What is the most troubling trend of children killing themselves on social media, leaving the world with a roar. The most troubling was the case of a Miami teenager, Nakia Venant in January 2017. She was 14.


From what is detailed is this story from last year, she was in care of her adoptive mother who was having problems with her, and the relationship was contentious. Sometimes fourteen-year-old girls are indeed contentious. After twelve, life seems to come at you fast and your body outpaces your mind and mouth at points. You test limits, boundaries and discover all that you can do (and get away with). Being a teenager is never a totally smooth thing.  Especially, if your home life is less than idyllic.

  1. According to the story, Nakia was taken from her biological mother because of accusations of physical abuse. She was even reported to have been in 14 foster homes in 16 months. There is deep sense I got when reading this story and reflecting on this, which makes me believe this child was unwanted or was made to feel unwanted.

There is a need inside of all of us to feel loved, acknowledged and significance. Sometimes this is the trifecta that is missing in the lives of black children. Her mother allegedly watched and commented on her Facebook live feed as she hung herself, according to The Daily Mail.

Her mother denies she did such a thing (the comments ascribed to her where venomous to the pointthere was mention she was pulling this as a stunt for attention), but the fact cannot be ignored Nakia killed herself in the bathroom of Nth foster home withno one seeming to give a damn is troubling.

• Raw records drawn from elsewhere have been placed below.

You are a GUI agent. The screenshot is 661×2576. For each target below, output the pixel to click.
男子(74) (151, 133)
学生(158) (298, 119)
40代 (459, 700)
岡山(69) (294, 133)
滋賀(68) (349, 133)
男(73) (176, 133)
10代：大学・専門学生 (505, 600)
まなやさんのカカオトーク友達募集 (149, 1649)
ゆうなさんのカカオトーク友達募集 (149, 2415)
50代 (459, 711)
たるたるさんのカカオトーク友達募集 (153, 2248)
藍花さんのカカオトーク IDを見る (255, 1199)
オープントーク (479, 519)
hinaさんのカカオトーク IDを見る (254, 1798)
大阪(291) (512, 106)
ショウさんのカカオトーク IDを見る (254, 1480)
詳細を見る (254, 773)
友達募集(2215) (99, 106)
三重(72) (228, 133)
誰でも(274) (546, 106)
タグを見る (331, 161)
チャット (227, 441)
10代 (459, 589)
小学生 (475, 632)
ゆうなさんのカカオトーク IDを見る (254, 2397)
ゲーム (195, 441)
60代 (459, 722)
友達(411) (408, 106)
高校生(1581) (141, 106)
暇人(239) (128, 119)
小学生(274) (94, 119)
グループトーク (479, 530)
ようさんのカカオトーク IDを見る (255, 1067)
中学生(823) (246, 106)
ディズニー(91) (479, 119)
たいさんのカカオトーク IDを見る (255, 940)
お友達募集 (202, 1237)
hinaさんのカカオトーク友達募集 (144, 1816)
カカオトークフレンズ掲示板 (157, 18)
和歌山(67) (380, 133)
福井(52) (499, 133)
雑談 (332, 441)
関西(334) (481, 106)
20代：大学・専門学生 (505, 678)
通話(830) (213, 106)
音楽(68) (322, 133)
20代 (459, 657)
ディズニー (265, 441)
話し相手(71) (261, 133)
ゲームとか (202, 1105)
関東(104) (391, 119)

Black children should not be stockholders in trauma. They should be cared for and believed. There is a sadness all too familiar to black children and families. So often we expect to be left out, abandoned and familiar with trauma. We need not be. The fact that perhaps her own mother couldn’t handle her anymore, she had no permanence or stability, no roots, could have made her believe she was unwanted.

No child should feel that!

Is parenting hard? Hell yes. Is it worth it? Hell yes. In stopping our children from these cycles of despair and suicidal ideation, is to listen and believe them. It’s not a white people thing to talk to your children, reason with them and set expectations. Nothing is wrong with that. Radical love makes a difference.

We as the surrounding village have to pay attention also to the children we interact with, and moreover whom our children interact with. Childhood is hard enough, but life shouldn’t end with the world watching you die because no one believed you wanted to be here anymore.